Amos Schocken is the grandson of Zalman Schocken. Zalman was a very wealthy German Jew, an owner of department stores and other enterprises. In 1913, for example, he founded the Schocken publishing house so as to enable Germany's Jews, who were losing their command of Yiddish and certainly Hebrew, to be able to read important Jewish books in German. In 1934 he moved to Mandatory Palestine, well before most German Jews realized they had to get out. In 1939 he purchased the small, and not very important newspaper `Haaretz` as a wedding present for his son, Gershom.
Amos Schocken is the son of Gershom Schocken, who published and edited Haaretz from 1939 until his death in 1990. At one time, back in the 1950s, he was a member of the Knesset representing the Progressive Party (which disappeared long long ago...).
Upon his father's death, Amos became the publisher of Haaretz. As far as I can tell, this is a hi-falutin word for `owner`. Unlike his father, he chose not also to be the editor in chief, but late in 2004 he demonstrated to us all that not being the top editor doesn't mean not being in charge, when he forced out Hanoch Marmari, the editor apparently chosen by his father. The paper's line throughout the 2nd Intifada had been far to left of mainstream, so much so that a number of prominent figures had publicly announced the cancellation of their subscriptions- and eventually Marmari had enough, and left. Amos remained steadfast. Perhaps this was admirable, it certainly didn't make him popular - and it told us something quite fundamental about Haaretz.
All of this is background to clarify today's move. Following the airing of Shlomo Avineri's pro-reform position last week (see that link above), Amos obviously felt that his people at the paper weren't succeeding well enough, so he himself joined the fray. Essentially, this is the heaviest gun the paper has, and his article not only takes a position in the on-going public conversation: it defines, with crystal clarity, what the position of Haaretz is.

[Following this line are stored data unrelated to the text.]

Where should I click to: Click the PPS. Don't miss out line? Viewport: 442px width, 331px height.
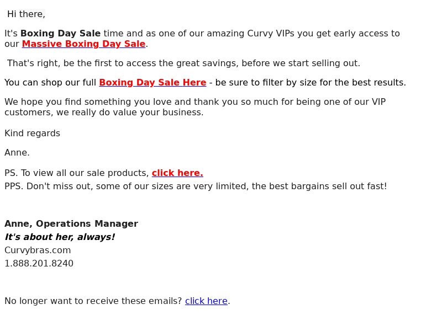pyautogui.click(x=196, y=186)
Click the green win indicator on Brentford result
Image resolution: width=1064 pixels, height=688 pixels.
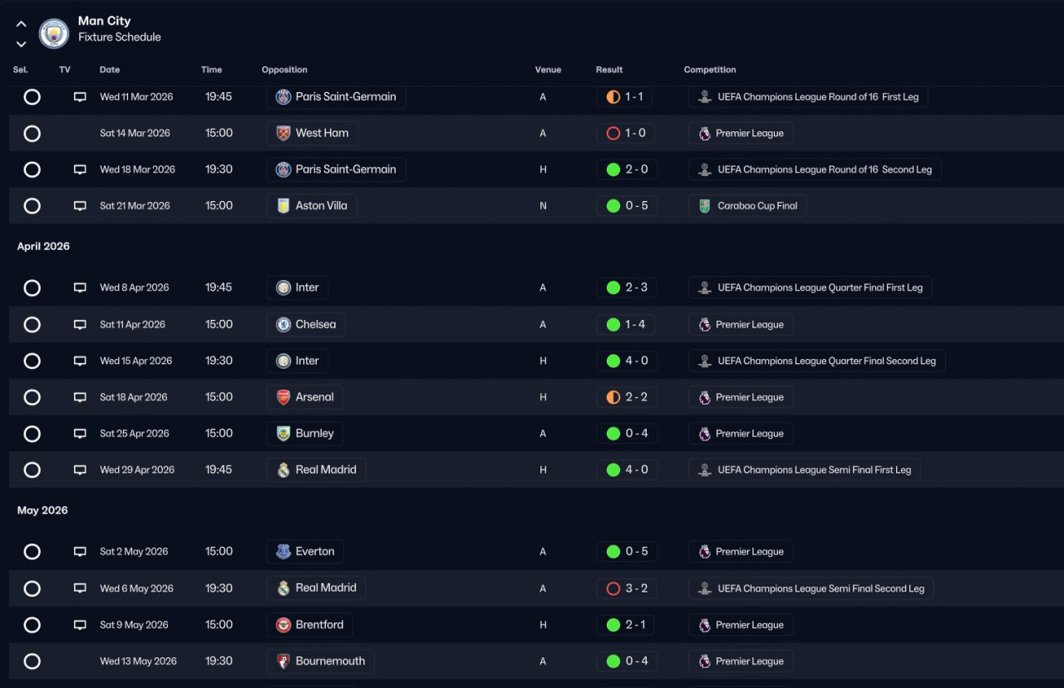coord(613,625)
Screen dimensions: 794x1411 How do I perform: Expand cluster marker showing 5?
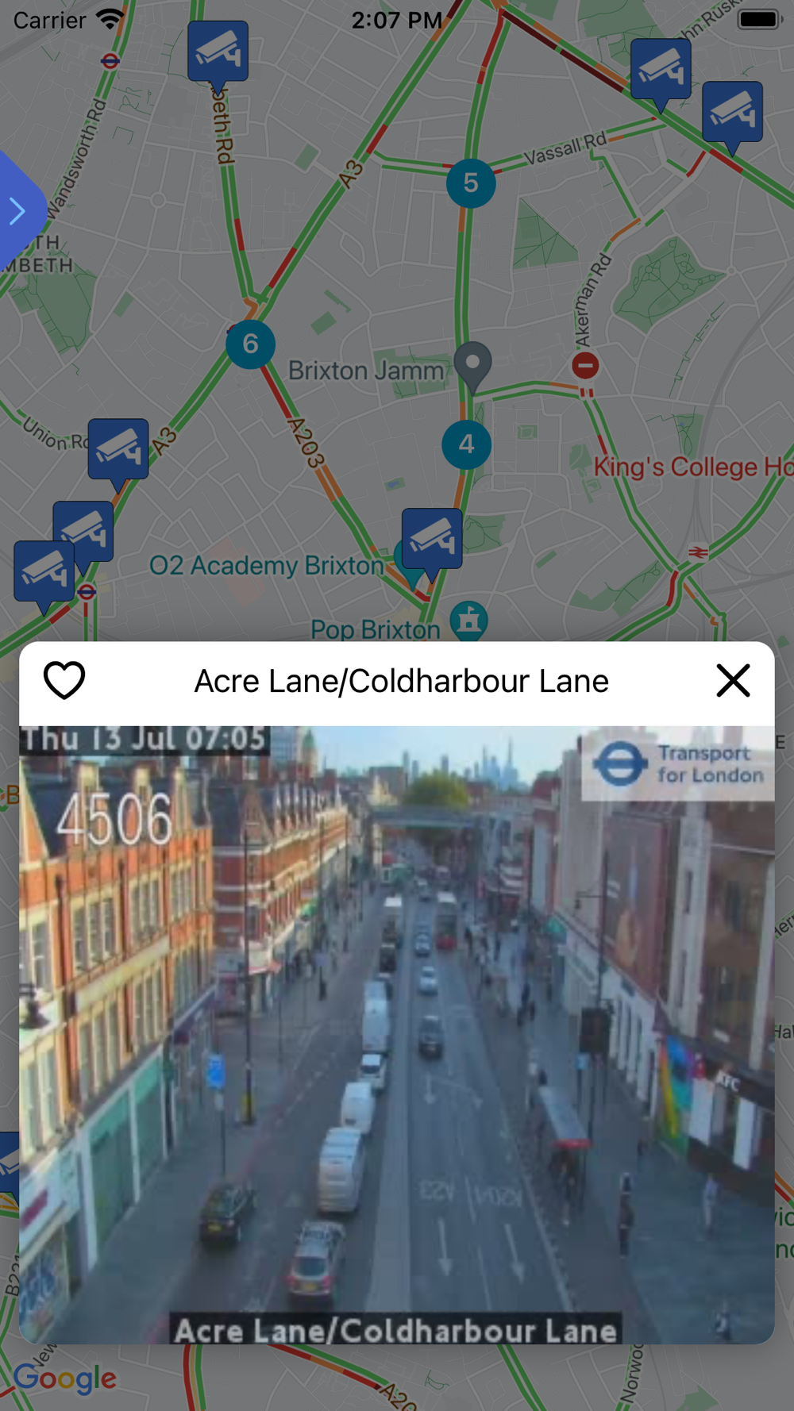471,183
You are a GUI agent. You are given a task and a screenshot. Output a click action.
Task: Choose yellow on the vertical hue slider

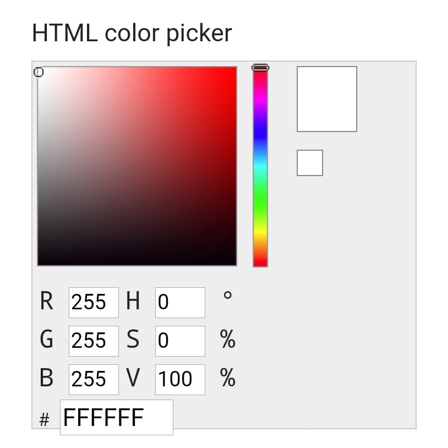pyautogui.click(x=260, y=233)
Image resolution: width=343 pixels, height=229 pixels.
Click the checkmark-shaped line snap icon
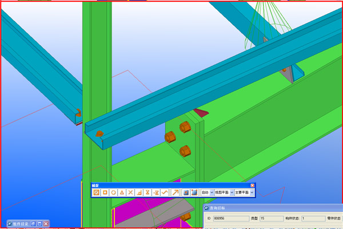click(x=165, y=192)
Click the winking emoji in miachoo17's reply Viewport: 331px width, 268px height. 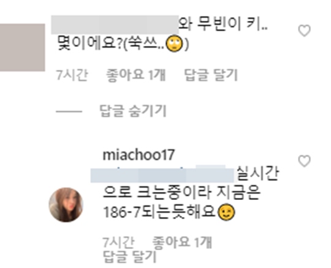coord(226,212)
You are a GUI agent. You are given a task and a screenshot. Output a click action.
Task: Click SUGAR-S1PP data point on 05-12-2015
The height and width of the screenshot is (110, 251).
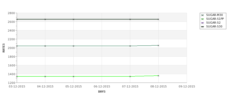pos(73,76)
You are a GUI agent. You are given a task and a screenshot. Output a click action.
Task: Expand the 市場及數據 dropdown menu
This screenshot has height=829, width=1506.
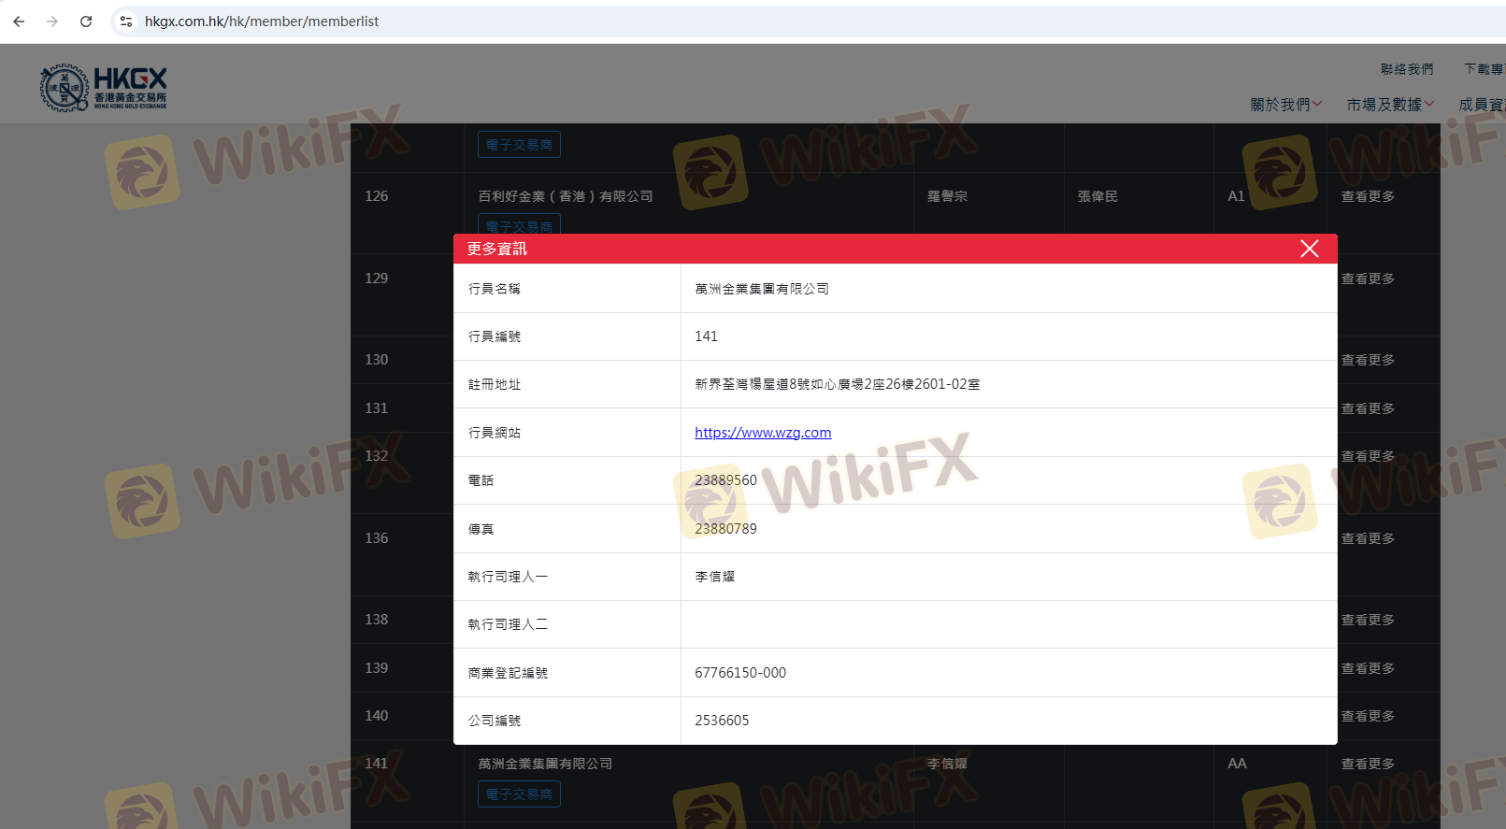[x=1389, y=105]
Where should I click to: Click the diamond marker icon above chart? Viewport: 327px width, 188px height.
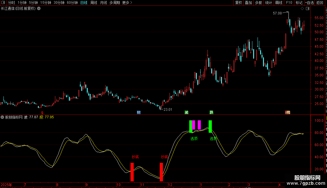click(302, 9)
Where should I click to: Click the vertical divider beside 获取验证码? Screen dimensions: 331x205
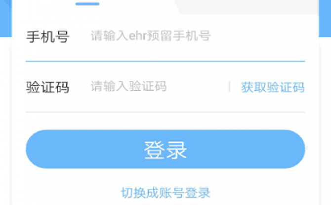click(x=229, y=87)

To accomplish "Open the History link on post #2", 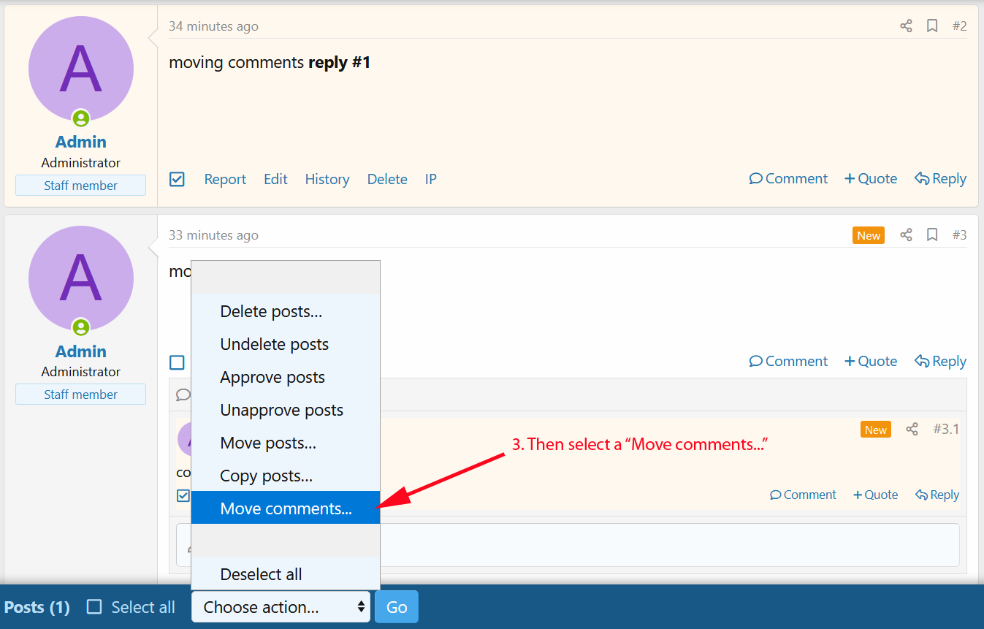I will tap(327, 180).
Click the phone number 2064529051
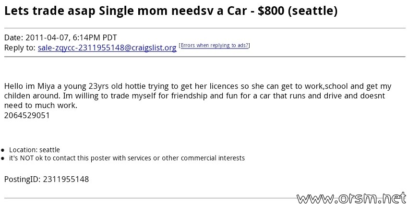This screenshot has height=206, width=408. coord(27,115)
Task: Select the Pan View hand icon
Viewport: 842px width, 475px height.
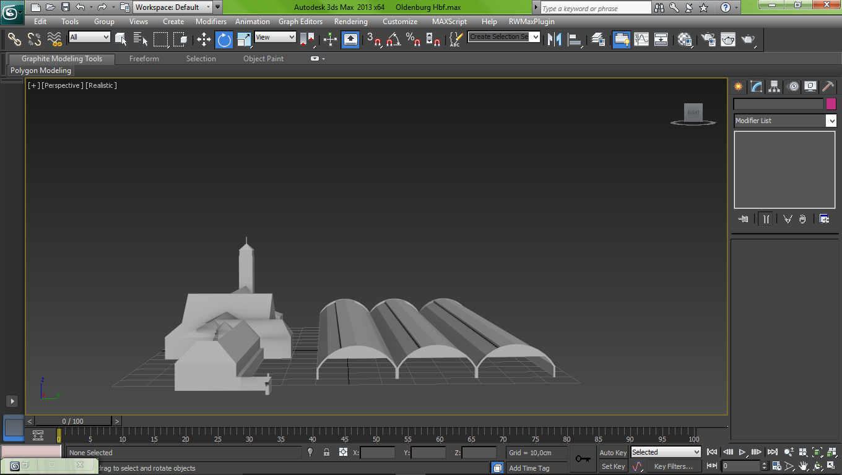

I remain, as before, an agnostic ignoramus regarding the proposed constitutional changes themselves. However, I am on the side of those saying that the thought itself, of redefining the positioning of the courts, is not only not heresy, it's actually rather plausible. Schocken's article this morning only reinforces this, because the essence of his thesis is that things have been just fine so for, therefore woe to us if we allow them to be changed. But that is precisely the starting point of the entire discussion: that too many people think that the present situation is actually quite problematic.